Ce qui est affreux c'est que par-dessus tout ça vient s'ajouter un phénomène contre-intuitif : des explications claires ont tendance à provoquer un excès confiance chez la personne qui les reçoit. Autrement dit, en regardant de la vulgarisation, on a tendance à croire que l'on comprend mieux que ce que l'on a réellement compris. Je pense que c'est d'autant plus vrai si le contenu n'est pas structuré de sorte à réellement nous laisser réfléchir. Alors si en plus le fond est bancal, la vidéo est plus néfaste qu'utile du point de vue de la transmission des connaissances.

En pratique, bien vulgariser demande une certaine rigueur: des sources, une structure claire, des essais sur un public test. Et toujours se poser la question de savoir ce que le public va réellement retenir.

Donc...

Donc en général je n'aime pas trop la vulgarisation. Si j'en regarde c'est plus pour passer le temps que pour m'instruire. Pour avoir fait (un peu) de vulgarisation scientifique, je réalise bien que c'est un exercice difficile. Je ne jette pas la pierre aux vidéastes qui s'y lancent : c'est fait avec enthousiasme, pour partager des connaissances passionnantes sur des domaines pas toujours bien enseignés.

Bon, le bilan dressé est assez noir alors je vous fais une confession. Il y a deux chaînes de vulgarisation que je regarde et qui ne m'ont pour l'instant encore jamais déçues. Les deux ont un standard de qualité assez exceptionnel et les deux vidéastes ont fait de la médiation scientifique leur métier (et pas que sur YouTube !) :

  • Scilabus (Viviane Lalande) est docteure en biomécanique et vulgarise... des sciences. Principalement de la mécanique (au sens large, pas les moteurs: les muscles, les mouvements des fluides, etc.) mais aussi de la biologie (surtout liée au corps humain, le biomédical étant sa spécialité) et un peu de physique (matériaux, thermodynamique, etc.). Ses vidéos les plus anciennes sont souvent des illustrations amusantes et expérimentales de phénomènes physiques assez simples (niveau lycée) tandis que les plus récentes discutent plutôt de l'état actuel des connaissances scientifiques sur des problèmes très précis (comme la forme optimale des tournevis ou la formation des ecchymoses) avec des interventions régulières de spécialistes invité⋅e⋅s. C'est d'une rigueur impeccable, toutes les affirmations sont sourcées dans la vidéo et dans la description, c'est souvent bourré d'expériences réelles pour illustrer, bref, c'est le gold standard de la vulgarisation francophone.
  • MicMaths (Mickaël Launay) est docteur en probabilités et vulgarise des mathématiques. Si vous pensez que c'est ennuyeux et théorique, vous pouvez d'ores et déjà changer d'avis. C'est toujours illustré de façon très concrète, même pour des problèmes assez difficiles à conceptualiser (la vidéo sur le nœud de Conway est un bijou alors que le sujet est plutôt du style que l'on verrait être enseigné en master). Les vidéos sont ludiques et l'idée est souvent de « montrer » des concepts mathématiques qui interviennent sans que l'on s'en rende compte dans la vie de tous les jours.

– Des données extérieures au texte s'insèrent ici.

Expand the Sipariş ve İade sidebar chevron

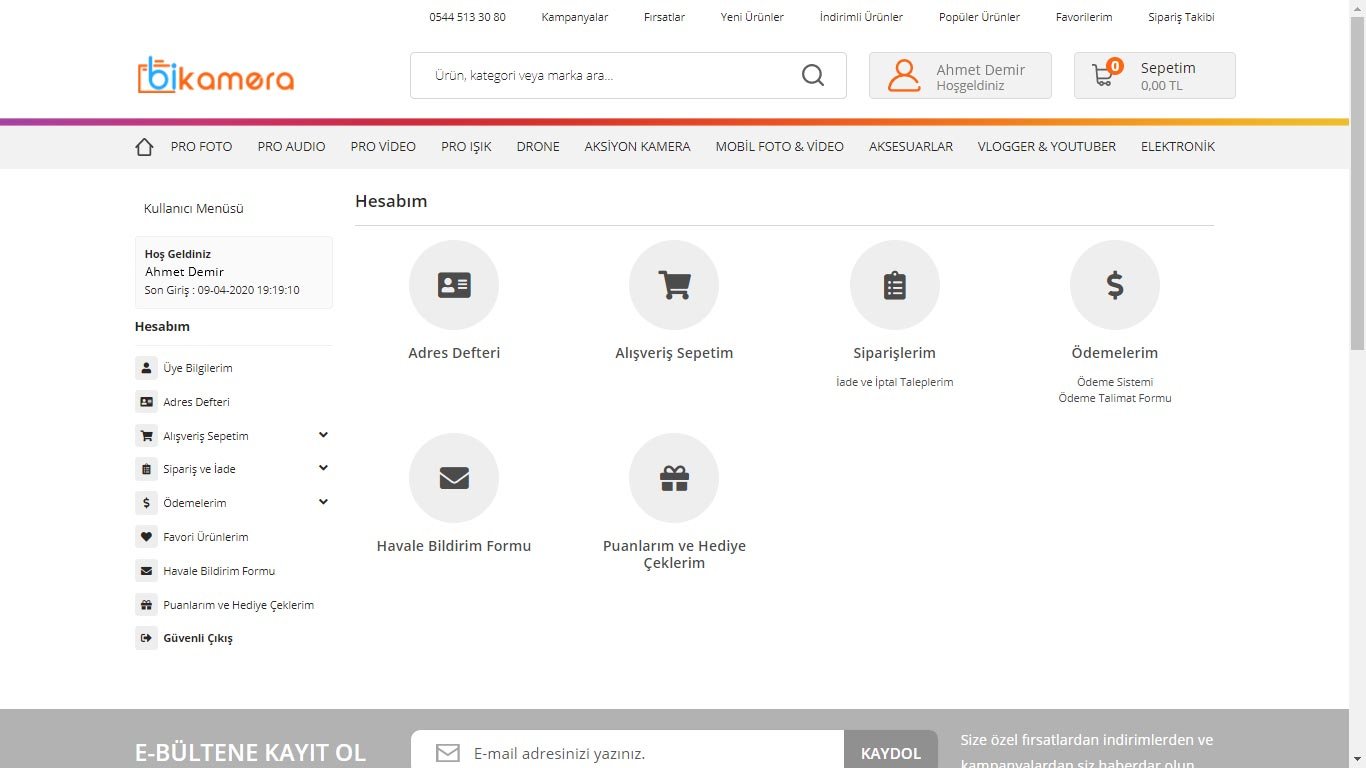(323, 468)
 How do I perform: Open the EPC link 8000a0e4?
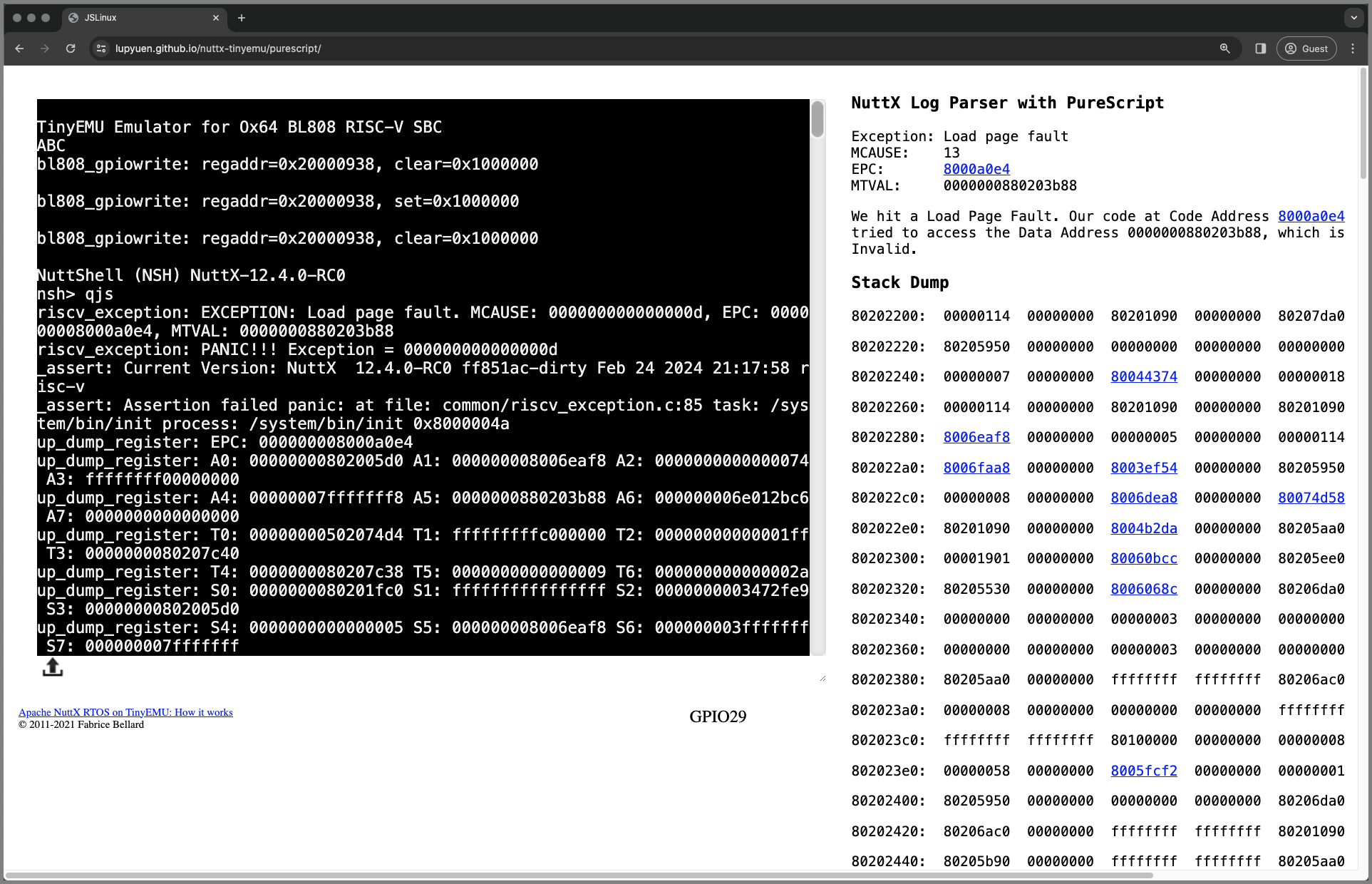pyautogui.click(x=976, y=169)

Ne me remerciez pas, après ce tableau déprimant, c'était le moins que je puisse faire.


  1. cf. Léonard (de Groot et de Graef). 

  2. Notons quand même que je ne parle ici que des vidéos de vulgarisation mais que je me garde bien de définir le terme. J'exclue d'emblée les chaînes éducatives (comme L'Esprit Sorcier) et les chaînes quasi-journalistiques (comme Deus Ex Silicium, Linus Tech Tips) qui mélangent études de cas et actualités. En gros, on va mettre la limite de façon un peu arbitraire à « diffuser des connaissances au-delà du niveau bac ». Vous ne pouvez rien y faire vu que c'est moi qui écrit, et toc. 

  3. je sais qu'on utilise plutôt le terme anglais infotainment mais le français a un petit côté désuet qui me plaît bien. 

  4. notons que ce n'est pas une spécificité d'Internet, les émissions de Stéphane Bern sont blindées d'approximations et ressemblent tout autant à des listes d'anecdotes croustillantes que n'importe quel top 10 YouTube.